[What to work on] The line containing "Given: Click the" and each line after it, through the final line of the data, are to be retyped exactly, with pictures left out.
*** Opening Input ***
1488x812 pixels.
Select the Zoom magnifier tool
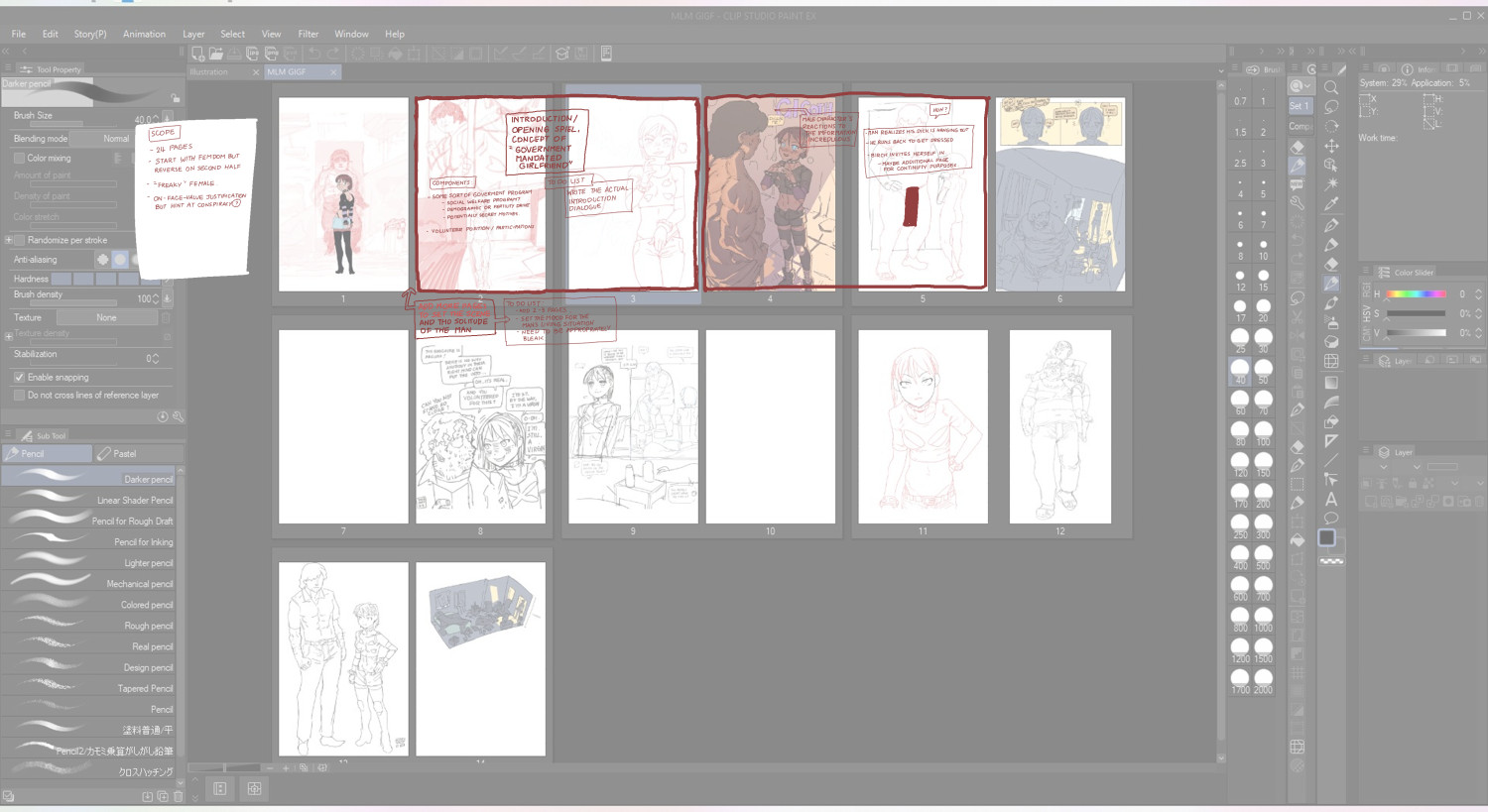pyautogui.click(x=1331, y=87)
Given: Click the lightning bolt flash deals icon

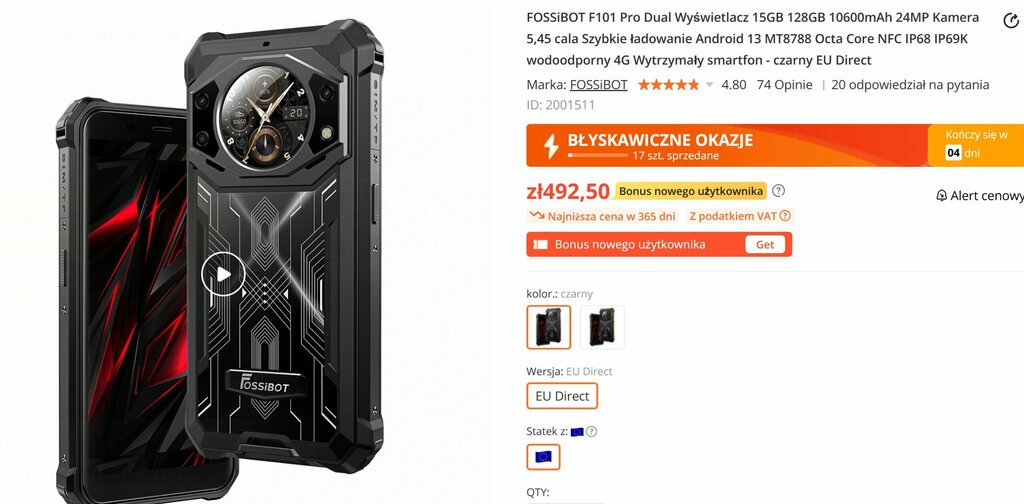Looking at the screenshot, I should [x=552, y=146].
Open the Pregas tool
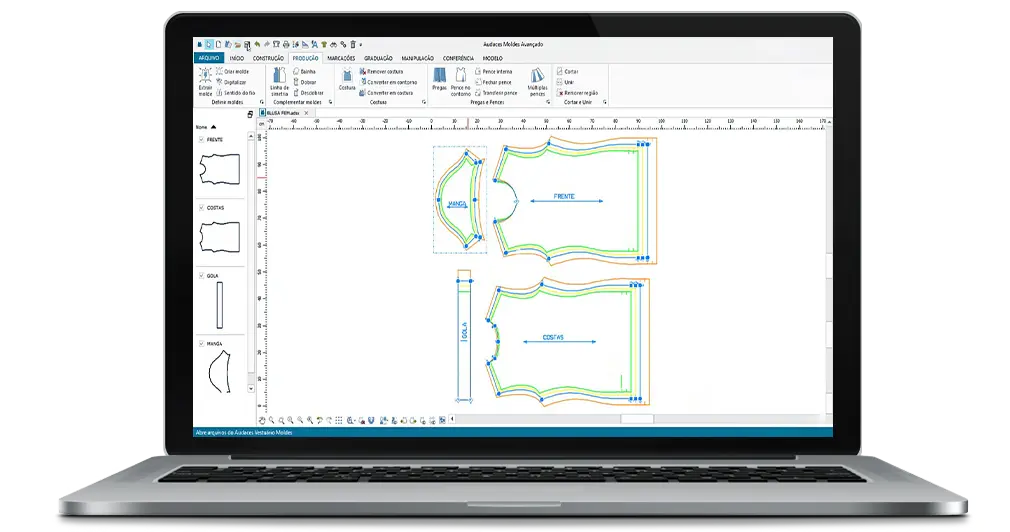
*** Closing Input ***
[Answer to this problem]
Given: Click the lightning bolt flash deals icon

Looking at the screenshot, I should [x=552, y=146].
Open the Pregas tool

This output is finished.